Member of the Mississippi State Senate from the 31st district
- In office January 1908 – January 1912 Serving with Charles E. Franklin
- Preceded by: Charles E. Franklin James Gordon
- Succeeded by: Frank Burkitt W. J. Evans

Personal details
- Born: May 17, 1860 Slate Springs, Mississippi, U.S.
- Died: November 6, 1935 (aged 75)
- Party: Democratic

= J. J. Adams =

Former Mississippi politician

John Jefferson Adams (May 17, 1860 - November 6, 1935) was an American lawyer, merchant, and Democratic politician. He represented the 31st District in the Mississippi State Senate from 1908 to 1912.

== Early life ==
John Jefferson Adams was born on May 17, 1860, in Slate Springs, Mississippi. He was the son of James Jefferson Adams and Mary (Burson) Adams. James Adams fought for the Confederate Army in the Civil War, in which he died on September 4, 1862. John attended the country schools of Calhoun County, Mississippi, before studying at home. Adams became a merchant and served as the Mayor of Bellefontaine, Mississippi. In 1896, Adams enrolled in the Cumberland School of Law, and graduated the following year. He was admitted to the bar in 1896. In 1898, Adams attended the University of Mississippi. By 1909 he was a member of the Mississippi State Bar Association.

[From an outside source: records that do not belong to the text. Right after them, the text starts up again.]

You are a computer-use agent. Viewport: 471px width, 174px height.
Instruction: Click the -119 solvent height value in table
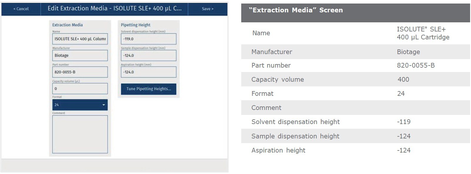403,122
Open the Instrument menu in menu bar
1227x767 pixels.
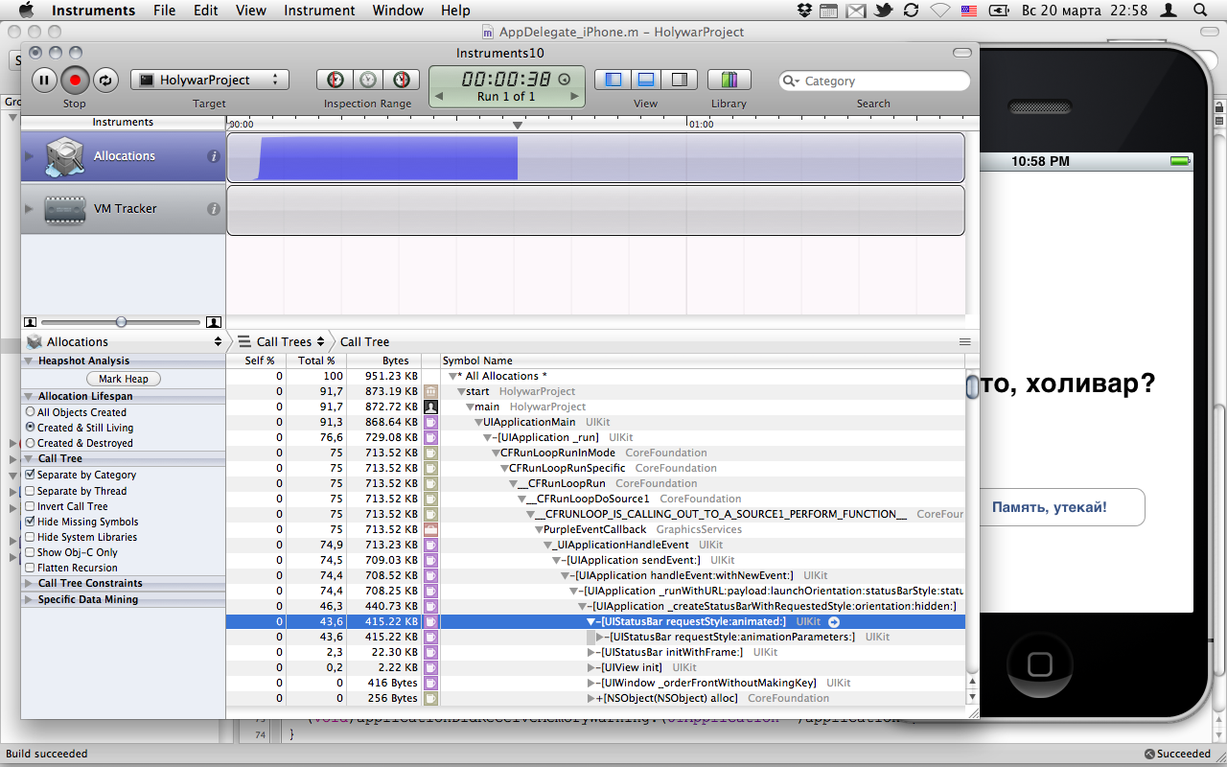[x=319, y=11]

In 1899, Adams moved to Pittsboro, Mississippi, where he began to practice law in addition to his merchant practice. In Pittsboro, Adams served on the town's Board of Aldermen. Starting in 1900, Adams served on the Democratic Executive Committee of Webster County, Mississippi, and he was its Secretary since 1902. From 1903 onwards, Adams was also on the Democratic Executive Committee of Mississippi's 4th Congressional District. On November 5, 1907, Adams was one of two people elected to represent the 31st District (consisting of Chickasaw, Calhoun, and Pontotoc Counties) in the Mississippi State Senate for the 1908-1912 term. During this term, Adams served on multiple committees: Constitution; Local & Private Legislation; Immigration; Public Lands; and Pensions.

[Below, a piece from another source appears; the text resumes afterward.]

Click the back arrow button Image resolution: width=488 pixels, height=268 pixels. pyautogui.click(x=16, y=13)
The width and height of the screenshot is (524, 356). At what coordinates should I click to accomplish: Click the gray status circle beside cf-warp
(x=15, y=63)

Adams died on November 6, 1935. He was buried in the North Union Cemetery in Bellefontaine, Mississippi.

== Personal life ==
Adams was a Baptist. He was a member of the Freemasons, the Knights of Pythias, and the Woodmen of the World. Adams married Mary Masouri McCain on January 4, 1882. They had three children, named James J. Adams, Virgie (Adams) Cruthirds, and Mary Z. Adams.